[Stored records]
:::
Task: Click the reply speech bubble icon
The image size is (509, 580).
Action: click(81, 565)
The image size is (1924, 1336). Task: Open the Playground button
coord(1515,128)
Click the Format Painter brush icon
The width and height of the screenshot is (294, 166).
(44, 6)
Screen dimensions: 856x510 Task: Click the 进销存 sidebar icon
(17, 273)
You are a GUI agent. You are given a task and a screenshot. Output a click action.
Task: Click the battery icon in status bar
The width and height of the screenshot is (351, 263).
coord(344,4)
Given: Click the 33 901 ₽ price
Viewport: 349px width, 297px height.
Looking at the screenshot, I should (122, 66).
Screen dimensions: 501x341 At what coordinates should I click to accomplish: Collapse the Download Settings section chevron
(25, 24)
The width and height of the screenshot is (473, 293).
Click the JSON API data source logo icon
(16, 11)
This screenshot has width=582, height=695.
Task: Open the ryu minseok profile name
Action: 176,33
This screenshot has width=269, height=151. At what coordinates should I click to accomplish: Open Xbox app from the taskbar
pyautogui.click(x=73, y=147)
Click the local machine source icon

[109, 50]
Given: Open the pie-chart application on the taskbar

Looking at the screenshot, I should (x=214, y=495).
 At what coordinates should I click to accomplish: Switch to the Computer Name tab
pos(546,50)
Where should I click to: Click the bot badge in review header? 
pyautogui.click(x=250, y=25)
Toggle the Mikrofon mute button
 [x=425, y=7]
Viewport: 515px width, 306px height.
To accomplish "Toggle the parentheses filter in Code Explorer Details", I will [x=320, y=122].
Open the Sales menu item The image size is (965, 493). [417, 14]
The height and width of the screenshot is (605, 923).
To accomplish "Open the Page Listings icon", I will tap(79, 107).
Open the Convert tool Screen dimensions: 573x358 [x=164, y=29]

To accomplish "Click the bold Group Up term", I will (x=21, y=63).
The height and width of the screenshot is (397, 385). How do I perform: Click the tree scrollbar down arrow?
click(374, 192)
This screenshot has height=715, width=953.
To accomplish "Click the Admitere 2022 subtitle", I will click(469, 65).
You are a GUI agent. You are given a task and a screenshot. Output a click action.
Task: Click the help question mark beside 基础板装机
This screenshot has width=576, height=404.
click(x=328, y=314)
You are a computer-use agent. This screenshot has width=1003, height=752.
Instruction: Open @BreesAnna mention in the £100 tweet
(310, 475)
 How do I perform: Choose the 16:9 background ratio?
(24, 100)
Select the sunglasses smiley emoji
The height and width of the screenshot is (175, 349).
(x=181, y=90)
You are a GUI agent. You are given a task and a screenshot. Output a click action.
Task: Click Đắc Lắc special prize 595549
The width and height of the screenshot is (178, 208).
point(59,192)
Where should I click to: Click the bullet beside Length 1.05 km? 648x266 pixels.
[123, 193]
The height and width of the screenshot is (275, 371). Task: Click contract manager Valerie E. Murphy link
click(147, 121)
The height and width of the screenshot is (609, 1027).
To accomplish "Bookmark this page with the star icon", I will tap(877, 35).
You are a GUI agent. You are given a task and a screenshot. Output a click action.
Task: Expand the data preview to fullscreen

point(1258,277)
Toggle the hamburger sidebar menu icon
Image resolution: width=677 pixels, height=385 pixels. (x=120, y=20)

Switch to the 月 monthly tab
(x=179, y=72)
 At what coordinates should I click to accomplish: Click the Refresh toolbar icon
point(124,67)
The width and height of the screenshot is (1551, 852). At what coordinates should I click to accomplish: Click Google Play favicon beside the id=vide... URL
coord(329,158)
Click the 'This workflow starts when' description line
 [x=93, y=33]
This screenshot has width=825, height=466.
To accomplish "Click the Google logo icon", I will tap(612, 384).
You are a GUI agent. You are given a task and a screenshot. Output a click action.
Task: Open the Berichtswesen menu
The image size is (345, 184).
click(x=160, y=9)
:::
(WORK INSTRUCTION) Reproduce all the data exactly. Include every line.

(WRITTEN SOLUTION)
Task: Click the reply speech bubble icon
The image size is (509, 580).
Action: click(81, 565)
The image size is (1924, 1336). Task: Open the Playground button
coord(1515,128)
Click the Format Painter brush icon
The width and height of the screenshot is (294, 166).
(44, 6)
Screen dimensions: 856x510 Task: Click the 进销存 sidebar icon
(17, 273)
You are a GUI agent. You are given a task and a screenshot. Output a click action.
Task: Click the battery icon in status bar
The width and height of the screenshot is (351, 263).
coord(344,4)
Given: Click the 33 901 ₽ price
Viewport: 349px width, 297px height.
Looking at the screenshot, I should (122, 66).
Screen dimensions: 501x341 At what coordinates should I click to accomplish: Collapse the Download Settings section chevron
(25, 24)
The width and height of the screenshot is (473, 293).
Click the JSON API data source logo icon
(16, 11)
This screenshot has width=582, height=695.
Task: Open the ryu minseok profile name
Action: 176,33
This screenshot has width=269, height=151. At what coordinates should I click to accomplish: Open Xbox app from the taskbar
pyautogui.click(x=73, y=147)
Click the local machine source icon

[109, 50]
Given: Open the pie-chart application on the taskbar

Looking at the screenshot, I should (x=214, y=495).
 At what coordinates should I click to accomplish: Switch to the Computer Name tab
pos(546,50)
Where should I click to: Click the bot badge in review header? 
pyautogui.click(x=250, y=25)
Toggle the Mikrofon mute button
 [x=425, y=7]
Viewport: 515px width, 306px height.
To accomplish "Toggle the parentheses filter in Code Explorer Details", I will [x=320, y=122].
Open the Sales menu item The image size is (965, 493). [417, 14]
The height and width of the screenshot is (605, 923).
To accomplish "Open the Page Listings icon", I will tap(79, 107).
Open the Convert tool Screen dimensions: 573x358 [x=164, y=29]

To accomplish "Click the bold Group Up term", I will (x=21, y=63).
The height and width of the screenshot is (397, 385). How do I perform: Click the tree scrollbar down arrow?
click(374, 192)
This screenshot has height=715, width=953.
To accomplish "Click the Admitere 2022 subtitle", I will click(469, 65).
You are a GUI agent. You are given a task and a screenshot. Output a click action.
Task: Click the help question mark beside 基础板装机
This screenshot has width=576, height=404.
click(x=328, y=314)
You are a computer-use agent. This screenshot has width=1003, height=752.
Instruction: Open @BreesAnna mention in the £100 tweet
(310, 475)
 How do I perform: Choose the 16:9 background ratio?
(24, 100)
Select the sunglasses smiley emoji
The height and width of the screenshot is (175, 349).
(x=181, y=90)
You are a GUI agent. You are given a task and a screenshot. Output a click action.
Task: Click Đắc Lắc special prize 595549
The width and height of the screenshot is (178, 208).
point(59,192)
Where should I click to: Click the bullet beside Length 1.05 km? 648x266 pixels.
[123, 193]
The height and width of the screenshot is (275, 371). Task: Click contract manager Valerie E. Murphy link
click(147, 121)
The height and width of the screenshot is (609, 1027).
To accomplish "Bookmark this page with the star icon", I will tap(877, 35).
You are a GUI agent. You are given a task and a screenshot. Output a click action.
Task: Expand the data preview to fullscreen

point(1258,277)
Toggle the hamburger sidebar menu icon
Image resolution: width=677 pixels, height=385 pixels. (x=120, y=20)

Switch to the 月 monthly tab
(x=179, y=72)
 At what coordinates should I click to accomplish: Click the Refresh toolbar icon
point(124,67)
The width and height of the screenshot is (1551, 852). At what coordinates should I click to accomplish: Click Google Play favicon beside the id=vide... URL
coord(329,158)
Click the 'This workflow starts when' description line
 [x=93, y=33]
This screenshot has width=825, height=466.
To accomplish "Click the Google logo icon", I will tap(612, 384).
You are a GUI agent. You are given a task and a screenshot. Output a click action.
Task: Open the Berichtswesen menu
The image size is (345, 184).
click(x=160, y=9)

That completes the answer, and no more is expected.